Segment Start: Exercise inputs

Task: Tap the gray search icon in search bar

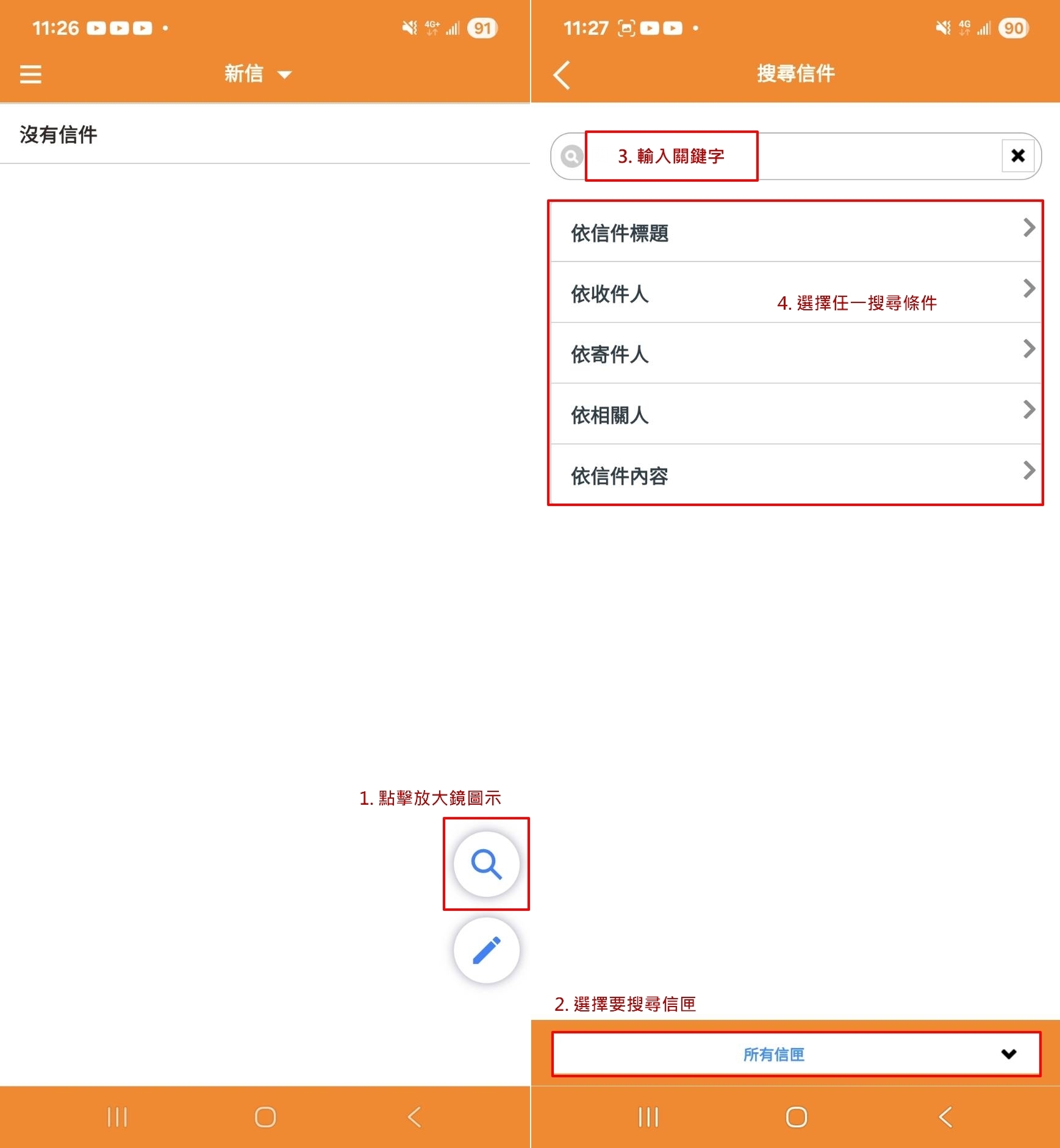Action: pyautogui.click(x=571, y=157)
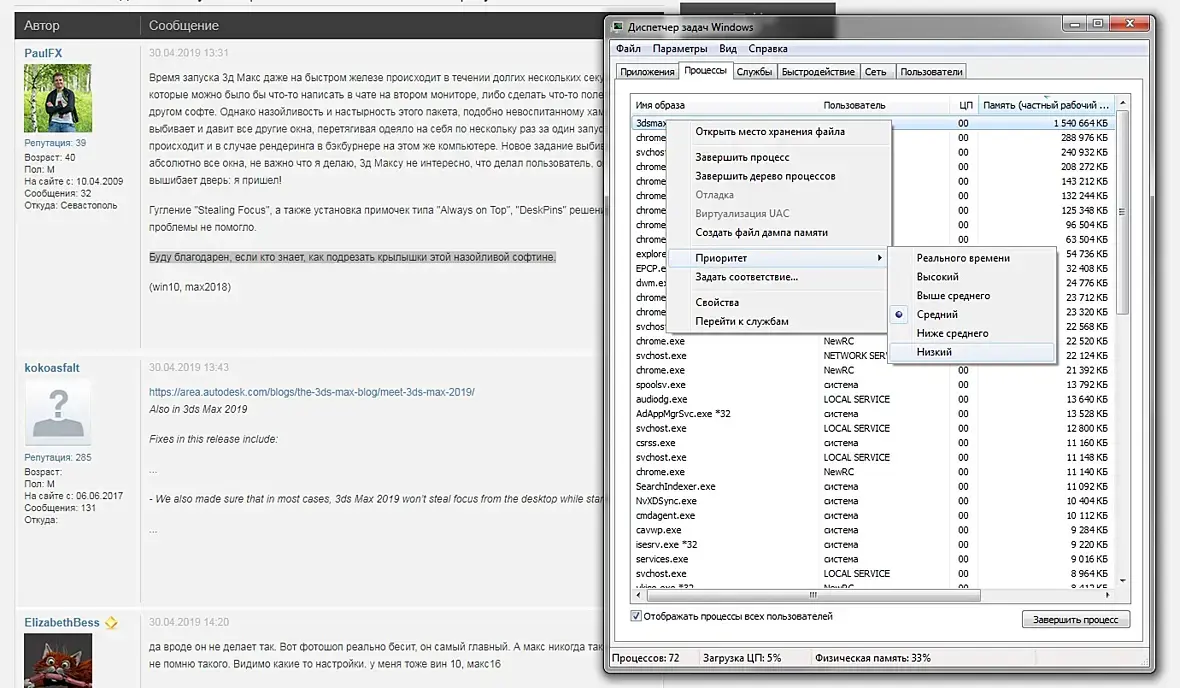Screen dimensions: 1180x688
Task: Click the Task Manager title bar icon
Action: (618, 27)
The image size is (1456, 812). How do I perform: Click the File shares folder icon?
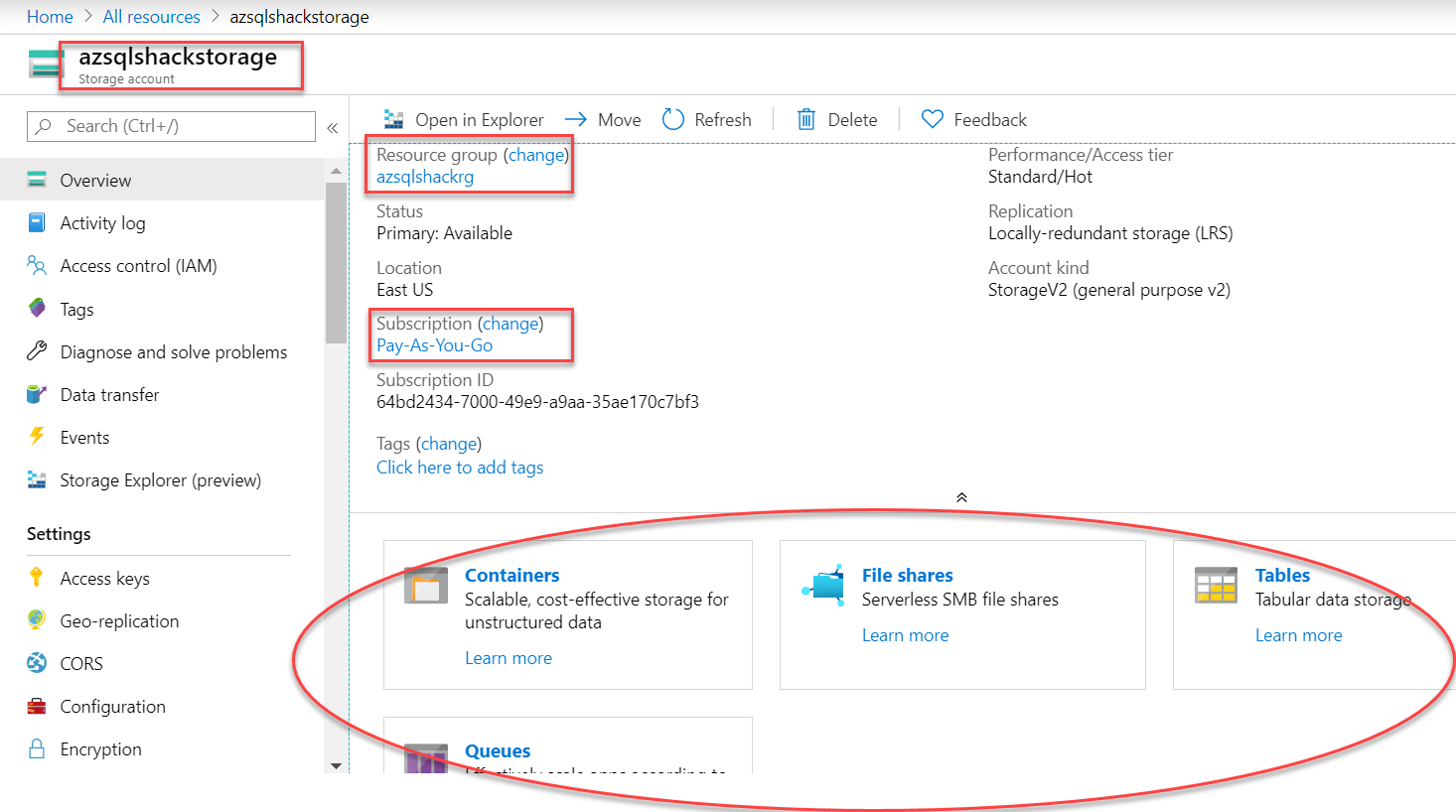824,585
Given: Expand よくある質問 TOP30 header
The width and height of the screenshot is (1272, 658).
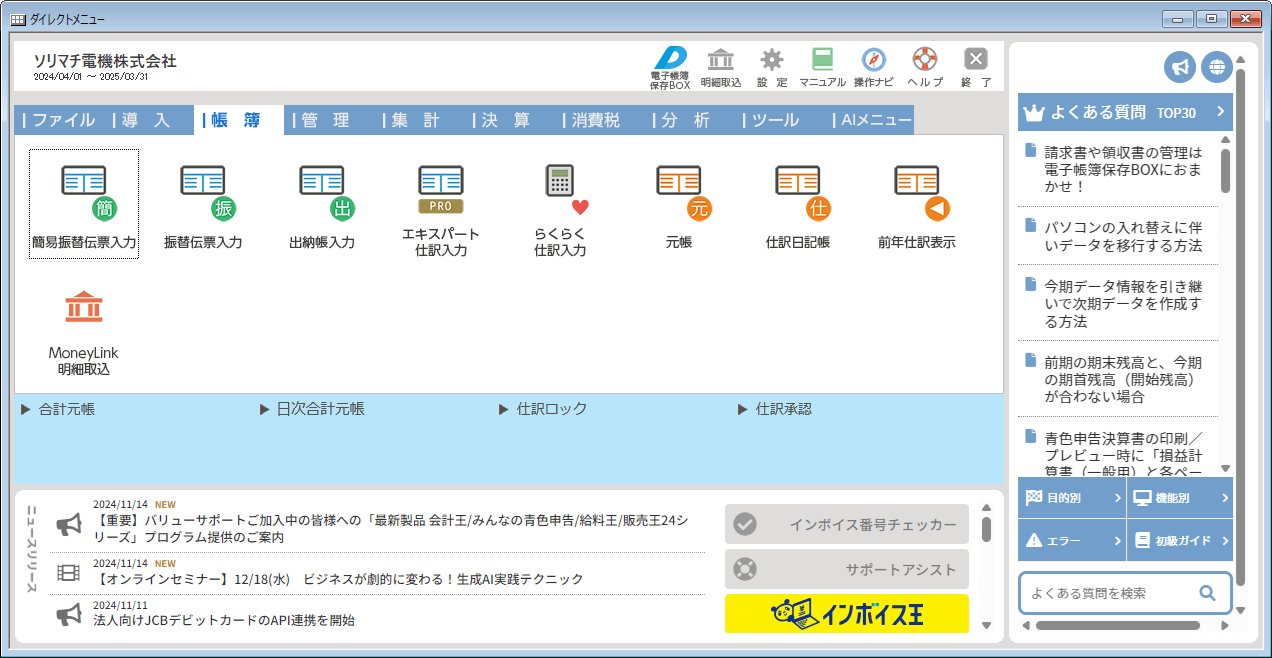Looking at the screenshot, I should 1125,112.
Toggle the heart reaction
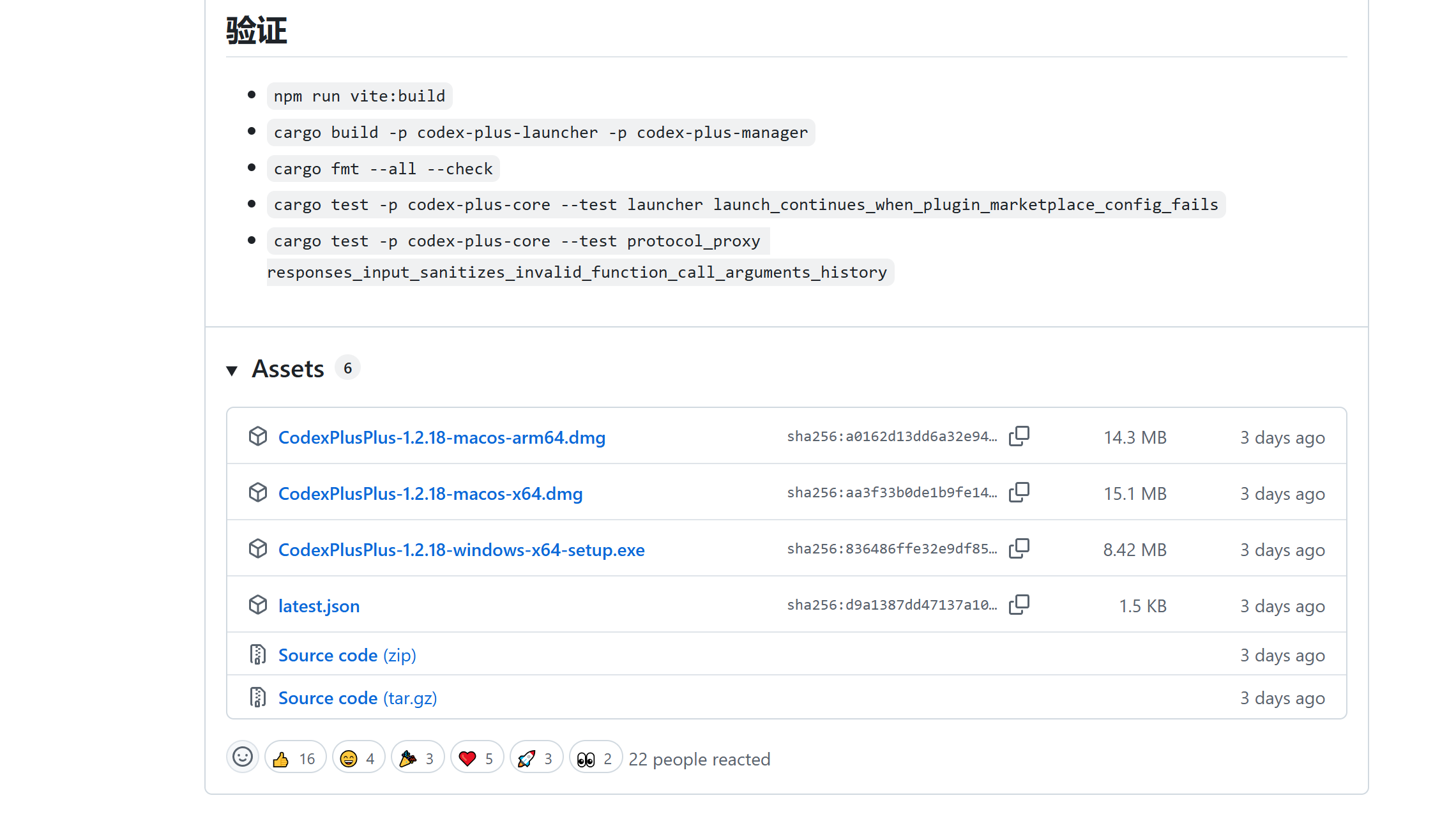Screen dimensions: 1456x821 point(477,758)
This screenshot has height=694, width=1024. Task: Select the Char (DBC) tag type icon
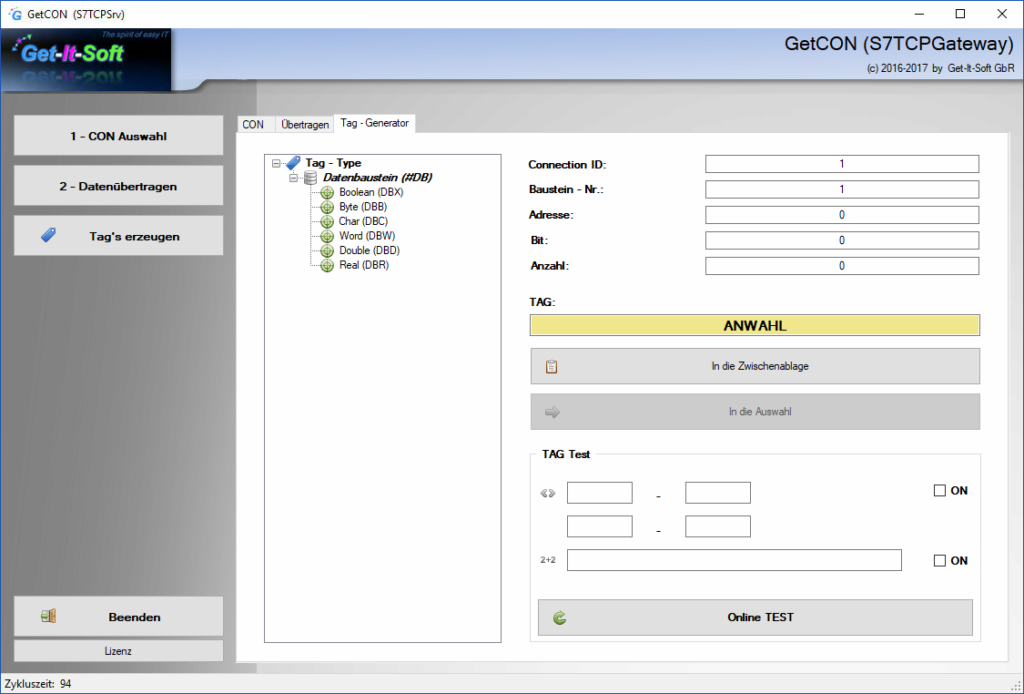[326, 221]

Segment End: Exercise inputs

Work item
Exactly the lines from the one that contains "The image size" through the final line of the records above are needed, given again word for word, with every picture left out.

Expected answer
The image size is (1456, 812). How do I perform: Click the File shares folder icon?
824,585
Given: Expand よくある質問 TOP30 header
The width and height of the screenshot is (1272, 658).
Looking at the screenshot, I should 1125,112.
Toggle the heart reaction
Screen dimensions: 1456x821 point(477,758)
This screenshot has height=694, width=1024. Task: Select the Char (DBC) tag type icon
[326, 221]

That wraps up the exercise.